- Text excerpt
Segment Open

Defined Refinement

Project Profiles

One of our favorite things as designers is seeing the way home holds us through life’s different seasons. In “normal times,” we see this as a home growing with us as children are born, relationships are started or ended, and as aging parents move in, and grown children move out. But the COVID pandemic forced so many of us to test the limits of that care beyond anything “normal,” as we pushed our homes to support home, work, school, gym, play, and rest concurrently.

And once the acute crisis was over, and routines returned to pre-pandemic cadences? Some of those emergency space solutions lingered, morphing from the help they were during lockdown into hindrances in our present lives.

Our client approached us with just such a problem: when the pandemic hit, her dining room table became her home office and classroom, where she taught as a university professor. But five years on, and with hybrid work an increasing norm, her home “office” still commandeered half of the dining room table, depriving her of any sense of separation between work and home, and depriving the entire family of a functional place to dine together. In short, the home needed defining and refining to meet the contemporary needs of the family.

What didn’t need to change were the elements already working beautifully throughout the home: the gorgeous parquet floors, the soothing blue-gray walls, and furniture and art pieces that spoke to the family’s life together. Those all became the foundation for the home’s next chapter.

Segment Closed

- Source data
Segment Open

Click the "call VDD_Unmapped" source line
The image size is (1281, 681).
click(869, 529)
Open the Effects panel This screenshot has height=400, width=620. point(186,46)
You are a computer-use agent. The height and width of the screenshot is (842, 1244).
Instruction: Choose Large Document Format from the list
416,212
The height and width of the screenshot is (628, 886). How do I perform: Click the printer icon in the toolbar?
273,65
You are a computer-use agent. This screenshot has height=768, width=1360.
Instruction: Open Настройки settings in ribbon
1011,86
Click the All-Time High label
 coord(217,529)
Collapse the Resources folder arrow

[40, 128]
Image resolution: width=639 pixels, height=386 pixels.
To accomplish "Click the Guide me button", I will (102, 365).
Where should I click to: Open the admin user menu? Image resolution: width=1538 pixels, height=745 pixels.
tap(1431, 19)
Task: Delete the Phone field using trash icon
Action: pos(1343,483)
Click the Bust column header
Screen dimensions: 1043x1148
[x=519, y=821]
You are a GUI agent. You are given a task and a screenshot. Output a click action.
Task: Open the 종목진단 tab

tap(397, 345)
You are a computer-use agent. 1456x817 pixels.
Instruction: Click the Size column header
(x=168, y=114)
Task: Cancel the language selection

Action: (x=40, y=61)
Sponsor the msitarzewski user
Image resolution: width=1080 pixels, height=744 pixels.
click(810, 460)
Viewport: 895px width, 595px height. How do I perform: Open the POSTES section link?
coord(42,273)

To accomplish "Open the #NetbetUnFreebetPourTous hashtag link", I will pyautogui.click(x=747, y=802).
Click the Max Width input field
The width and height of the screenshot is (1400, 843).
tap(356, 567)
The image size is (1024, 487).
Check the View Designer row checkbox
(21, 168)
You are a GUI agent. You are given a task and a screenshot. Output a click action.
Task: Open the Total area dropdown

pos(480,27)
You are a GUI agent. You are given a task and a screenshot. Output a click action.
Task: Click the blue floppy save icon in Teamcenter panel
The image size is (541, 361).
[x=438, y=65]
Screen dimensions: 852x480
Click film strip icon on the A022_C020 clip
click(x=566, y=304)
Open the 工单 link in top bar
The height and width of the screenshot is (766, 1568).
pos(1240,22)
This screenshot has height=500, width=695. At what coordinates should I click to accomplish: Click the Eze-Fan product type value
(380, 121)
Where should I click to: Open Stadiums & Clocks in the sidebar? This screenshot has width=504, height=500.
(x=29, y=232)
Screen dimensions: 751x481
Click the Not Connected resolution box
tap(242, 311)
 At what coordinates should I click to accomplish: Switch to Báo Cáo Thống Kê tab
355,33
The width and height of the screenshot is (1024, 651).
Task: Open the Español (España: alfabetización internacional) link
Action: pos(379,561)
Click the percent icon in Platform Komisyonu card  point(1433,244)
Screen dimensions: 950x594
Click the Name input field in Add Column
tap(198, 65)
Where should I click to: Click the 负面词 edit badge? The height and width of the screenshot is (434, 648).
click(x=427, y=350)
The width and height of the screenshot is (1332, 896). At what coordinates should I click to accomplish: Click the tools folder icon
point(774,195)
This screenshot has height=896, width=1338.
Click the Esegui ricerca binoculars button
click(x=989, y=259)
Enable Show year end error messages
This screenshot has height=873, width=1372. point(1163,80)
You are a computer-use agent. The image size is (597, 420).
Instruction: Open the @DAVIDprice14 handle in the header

Segment Closed

Copy out the "Defined Refinement" project profile from above in full, word for word.

- Reply
Defined Refinement

Project Profiles

One of our favorite things as designers is seeing the way home holds us through life’s different seasons. In “normal times,” we see this as a home growing with us as children are born, relationships are started or ended, and as aging parents move in, and grown children move out. But the COVID pandemic forced so many of us to test the limits of that care beyond anything “normal,” as we pushed our homes to support home, work, school, gym, play, and rest concurrently.

And once the acute crisis was over, and routines returned to pre-pandemic cadences? Some of those emergency space solutions lingered, morphing from the help they were during lockdown into hindrances in our present lives.

Our client approached us with just such a problem: when the pandemic hit, her dining room table became her home office and classroom, where she taught as a university professor. But five years on, and with hybrid work an increasing norm, her home “office” still commandeered half of the dining room table, depriving her of any sense of separation between work and home, and depriving the entire family of a functional place to dine together. In short, the home needed defining and refining to meet the contemporary needs of the family.

What didn’t need to change were the elements already working beautifully throughout the home: the gorgeous parquet floors, the soothing blue-gray walls, and furniture and art pieces that spoke to the family’s life together. Those all became the foundation for the home’s next chapter.